Further feeding into this concern has been the specter of Iran’s hand in orchestrating al-Sadr’s return to Iraq. As it has demonstrated in Lebanon with Hezbollah, its Shiite proxy terrorist organization, Iran has proven quite experienced in using such proxies to bring down democratic governments.
Of course, since the early days of the US invasion in 2003, Iraqis are all too familiar with Iran’s deadly and well-documented role in fomenting sectarian violence. In addition to arming insurgents to kill American troops, Iran sent in hundreds of its Islamic Revolutionary Guards to train Shiite death squads between 2006 and 2007 in an attempt to incite a civil war between Sunnis and Shiites — efforts which killed thousands of Sunni Iraqis.
Al-Sadr’s own genocidal history was exhibited from 2004-2008 when he waged a terrifying war against US coalition forces and wreaked unspeakable acts of ethnic cleansing and mass murder upon the Iraqi people. By the time he fled to Iran in 2007 during the height of the American surge, he had earned the infamous distinction as Iraq’s most prolific killer.
While much of al-Sadr’s time in Iran is shrouded in mystery, he was reported to have been mentored by a bevy of Iranian hard-line clergymen, including Ayatollah Kazem Haeri and Ayatollah Mohammed-Taqi Mesbah-Yazdi, the latter being the spiritual mentor of Iranian President Ahmadinejad.
So, it was against this backdrop that al-Sadr arrived in the southern Iraqi city of Najaf where he initially tried to downplay any concerns that he was either an Iranian puppet or a re-energized jihadist. Speaking to a mosque full of supporters, al-Sadr tossed aside his trademark incendiary rhetoric for a more restrained and conciliatory message: “Whatever struggle happened between brothers, let us forget about it and turn the page forever and live united.”
Unfortunately, not everyone was convinced of al-Sadr’s new image as a moderate peacemaker. That skepticism was best summed up by one man who said of al-Sadr and his religious-civic organization, Mumahidoon: “They shave their mustaches and leave their beards long … we call them the Taliban. His return back to Iraq will have nothing to do with strengthening the security and stability because their thoughts are based on the opposite of that.”
As if to confirm that point, al-Sadr, addressing the same crowd, subsequently launched into the real purpose of his return to Iraq: “We say to the Iraq government: Enough occupation and enough slavery! We are still resisting the occupation through armed, cultural, and all kinds of resistance … against our joint enemy: America, Israel, and Britain.”

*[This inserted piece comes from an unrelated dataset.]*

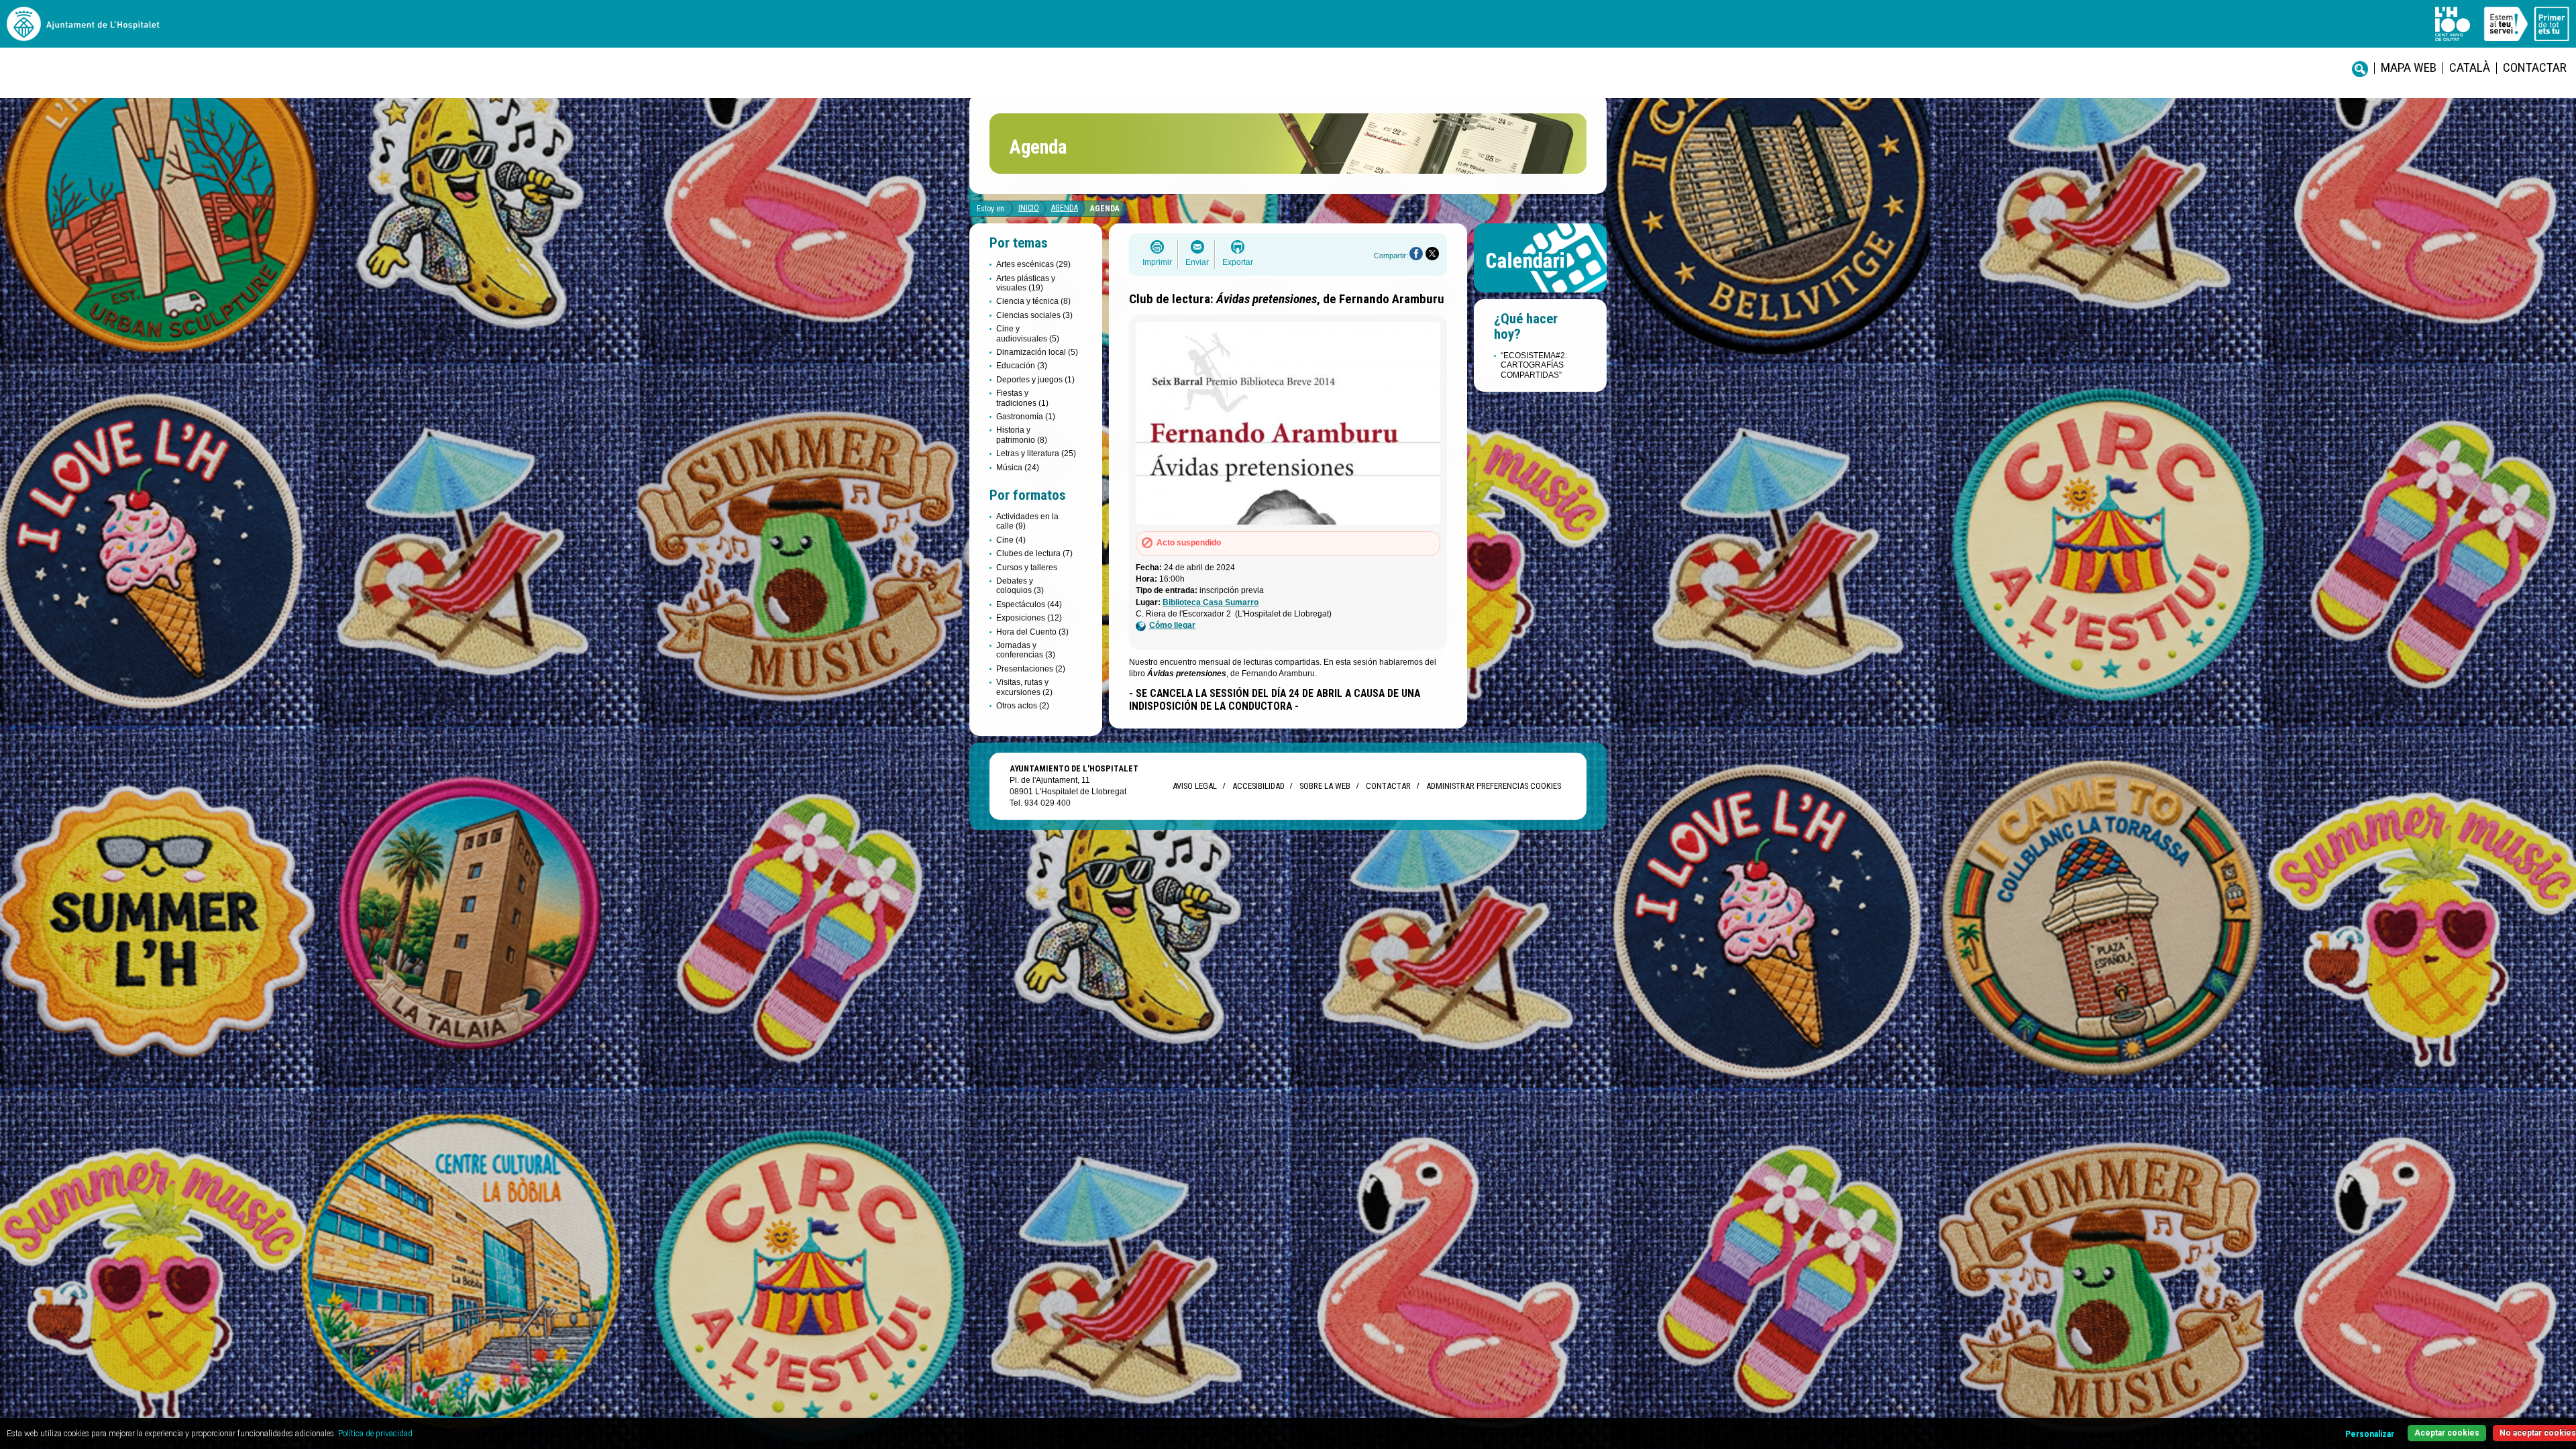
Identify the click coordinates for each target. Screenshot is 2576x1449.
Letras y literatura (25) (1036, 453)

Al-Sadr’s overt concern toward US occupation seemed somewhat curious given that the United States remains on track to complete the scheduled withdrawal of its remaining 47,000 troops by December 31, 2011. Moreover, the Iraqi government, led by Prime Minister Nouri al Maliki and his Shiite State of Law bloc, is publicly in accord with the pullout.
Yet, despite that, serious reservations still remain about the viability of a complete US withdrawal from Iraq. These concerns come most notably from Sunnis, fearful of attacks from Iraq’s Shiite majority, as well as from Kurds fearful of losing their autonomous northern regions. To that end, US officials have remained confident that an extension to the timetable will be negotiated.